#### [Task brief]
An exact copy of every line from the one holding "Choose Assign Frequency from the menu" to the end of the entries below is required; leave the pictures out.

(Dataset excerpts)
+ + +

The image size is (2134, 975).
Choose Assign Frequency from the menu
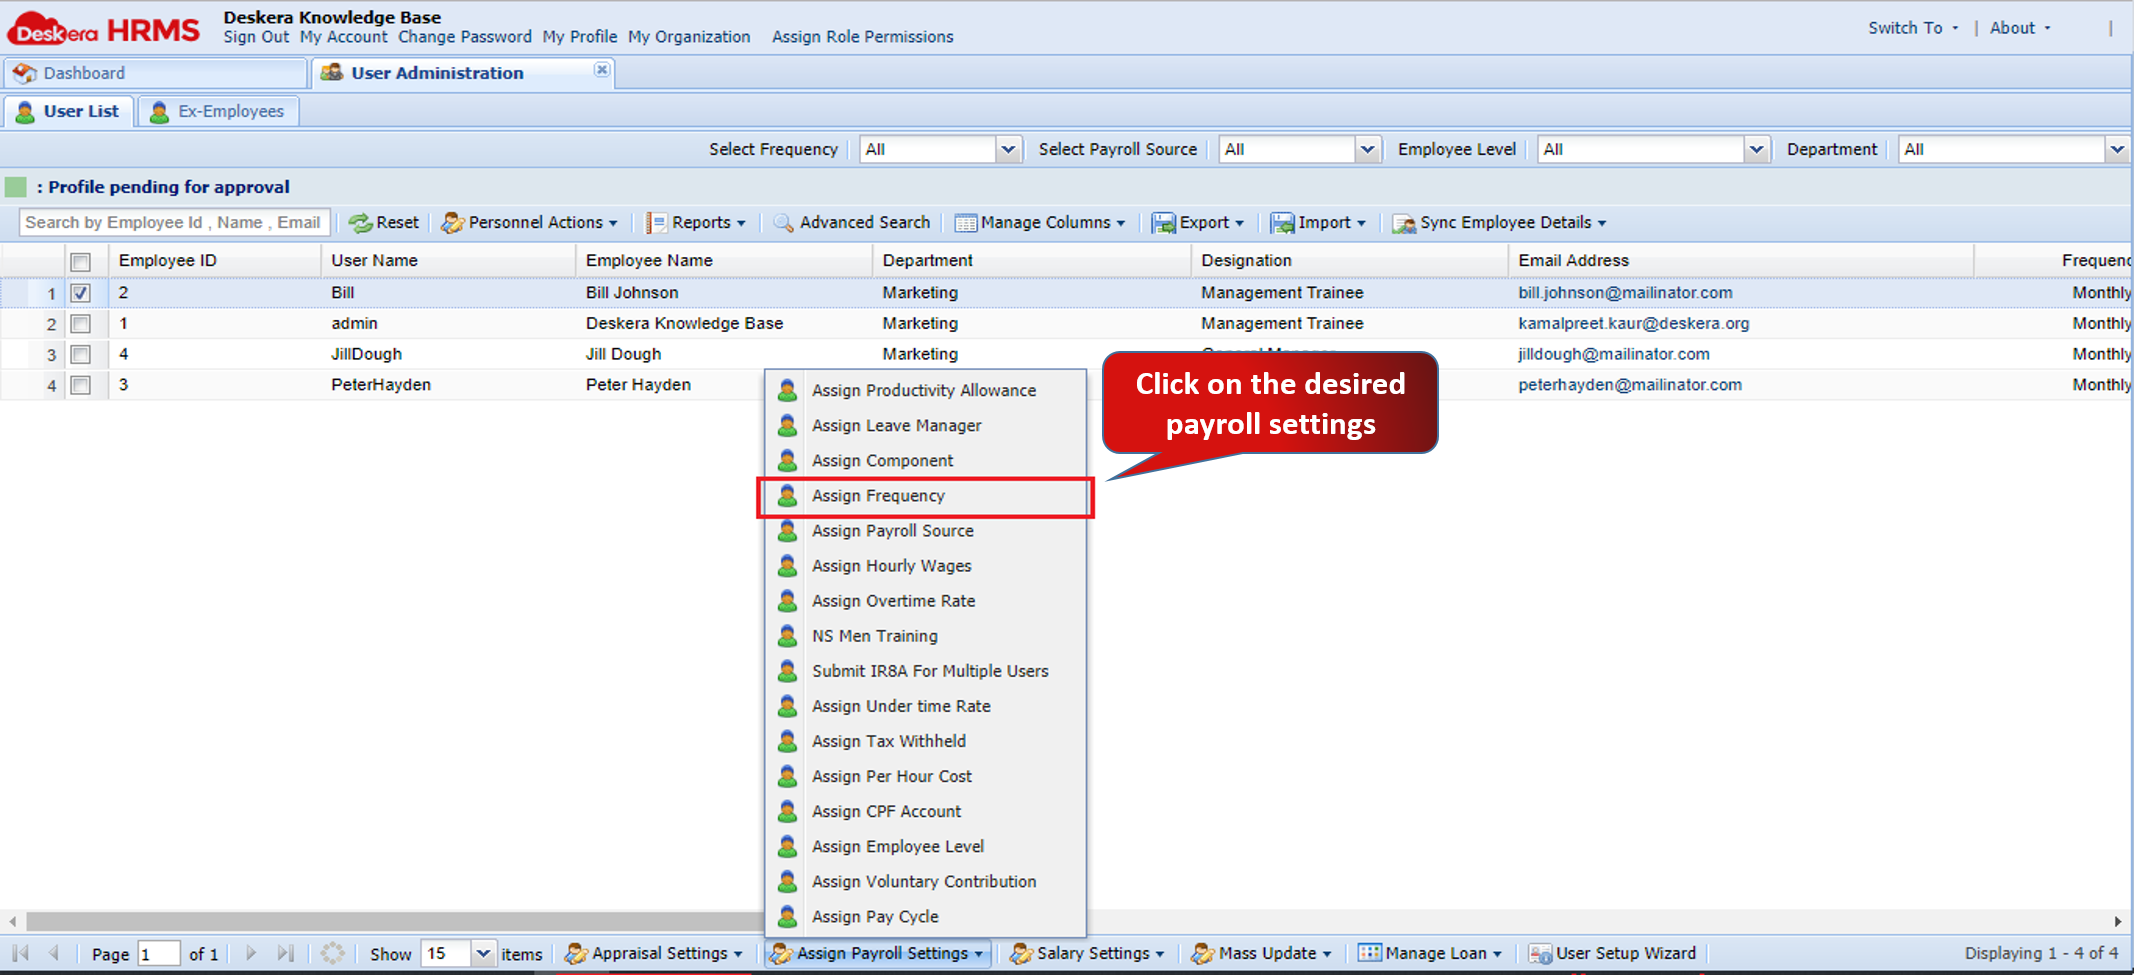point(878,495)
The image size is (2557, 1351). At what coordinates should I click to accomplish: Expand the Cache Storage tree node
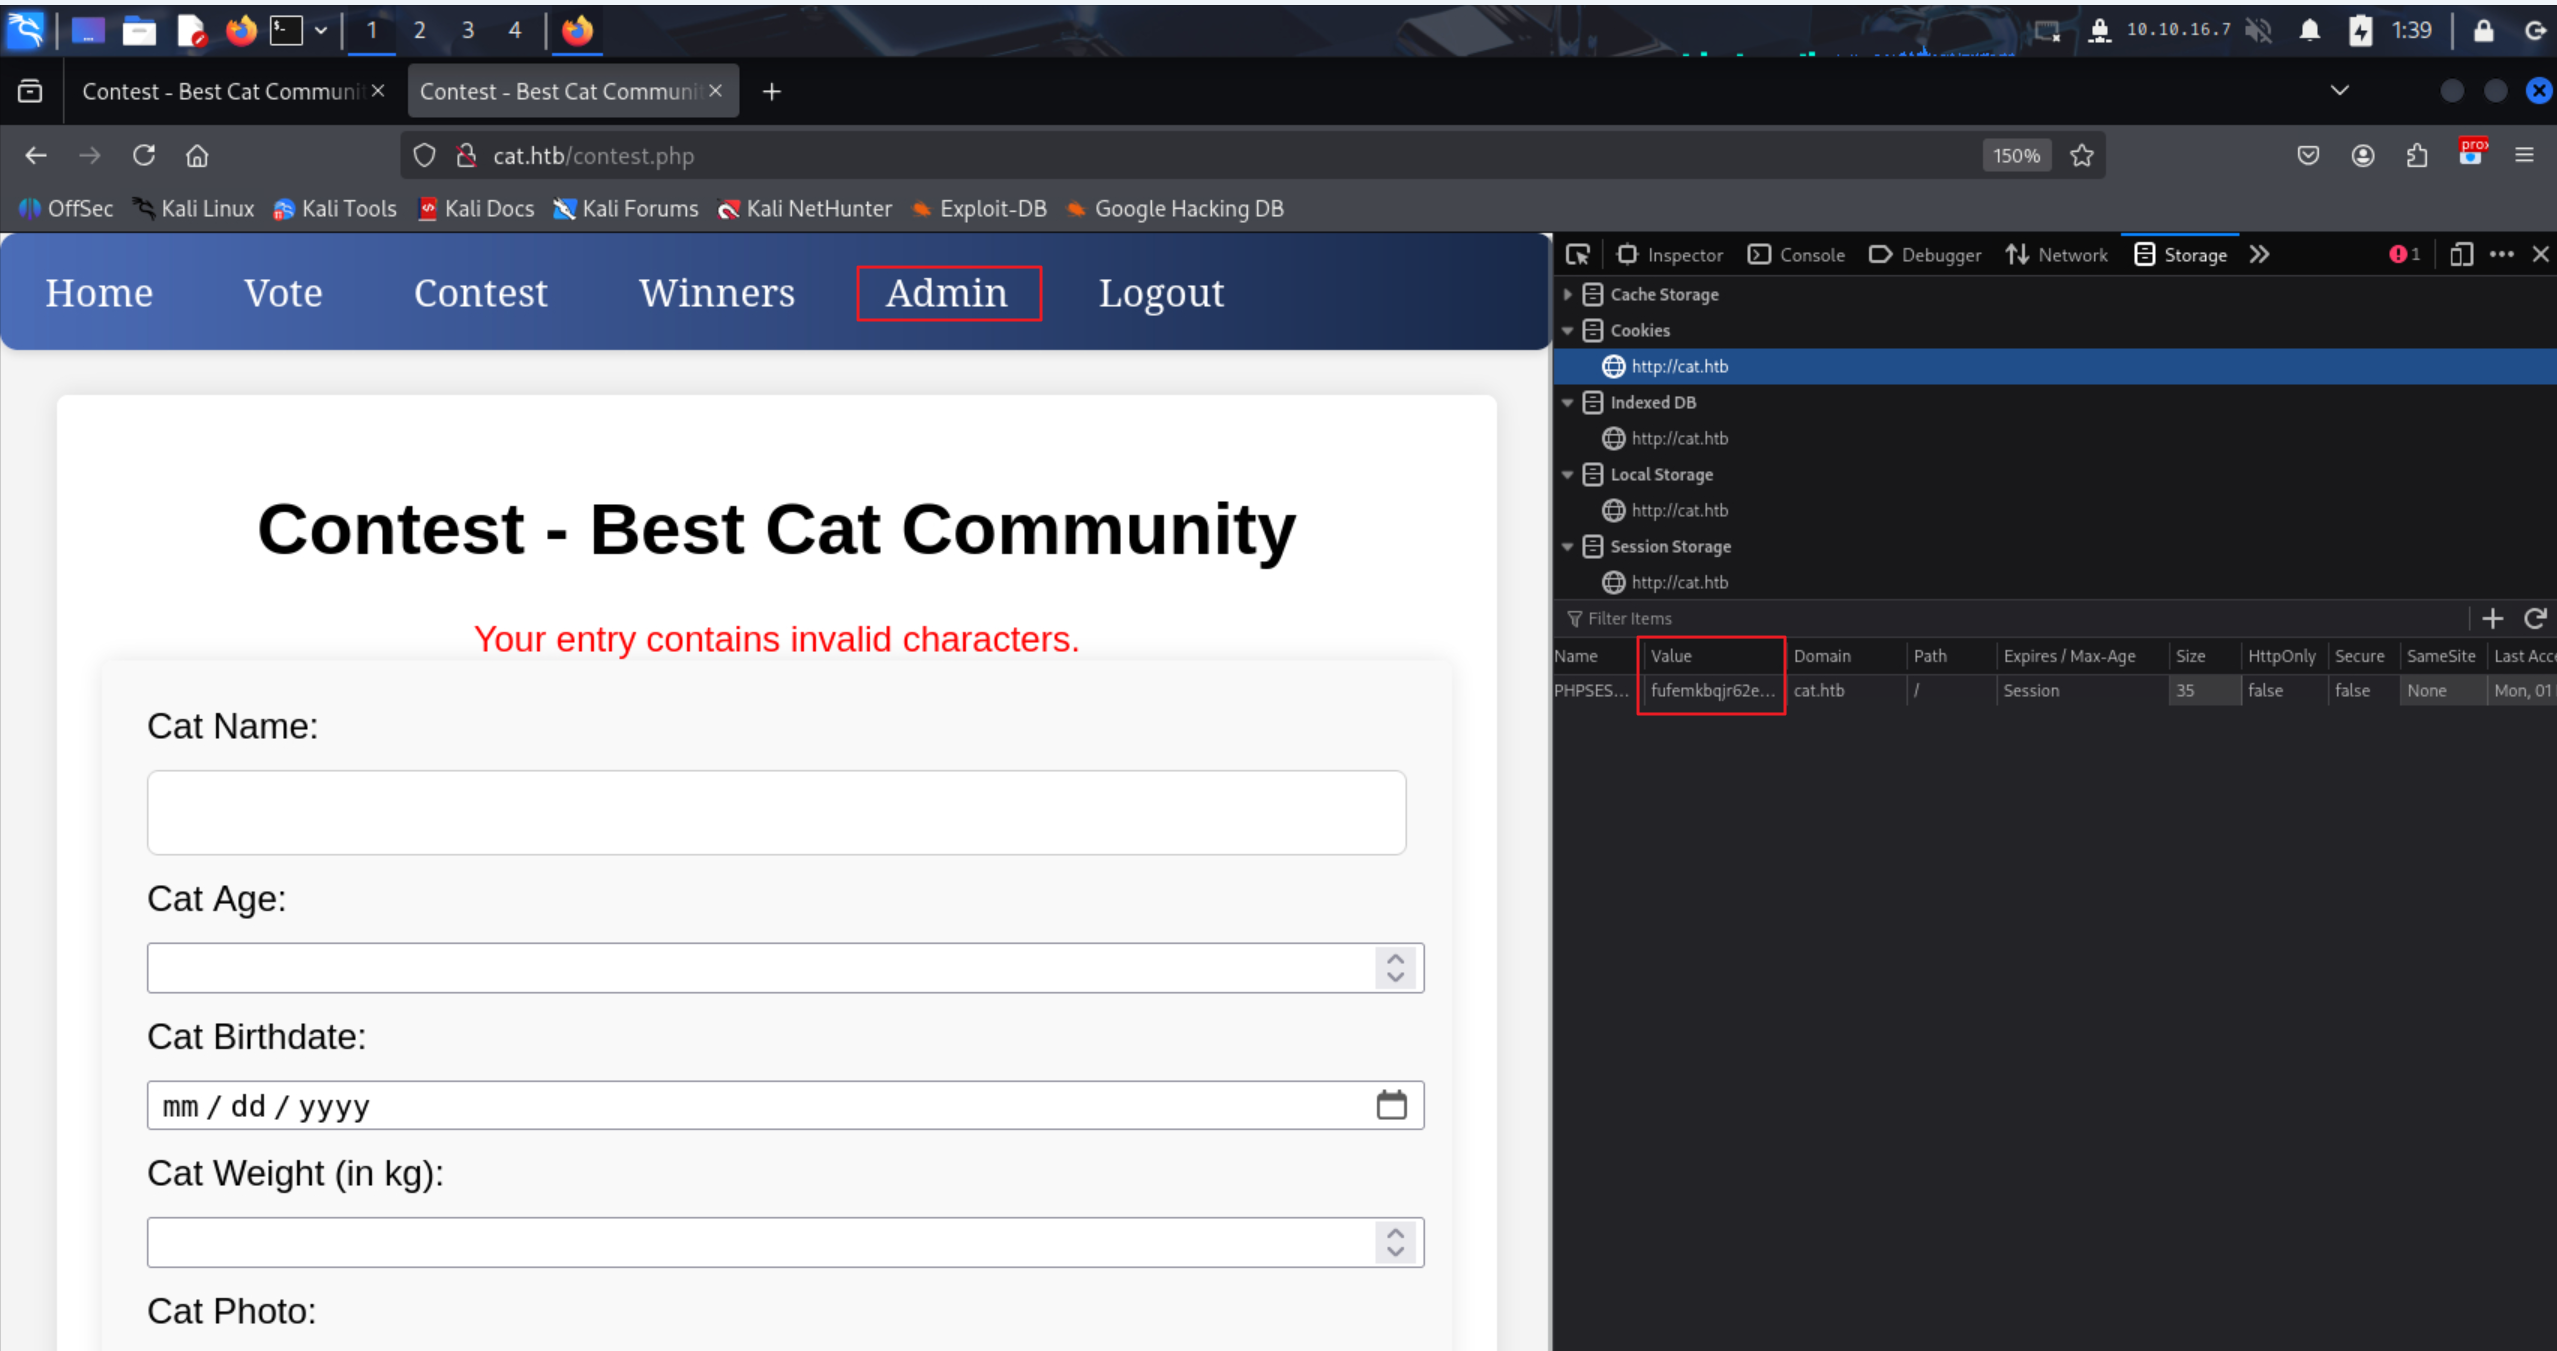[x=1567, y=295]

+ + +

#### [Exercise solution]
Choose Assign Frequency from the menu
point(878,495)
The image size is (2557, 1351). At what coordinates should I click to accomplish: Expand the Cache Storage tree node
[x=1567, y=295]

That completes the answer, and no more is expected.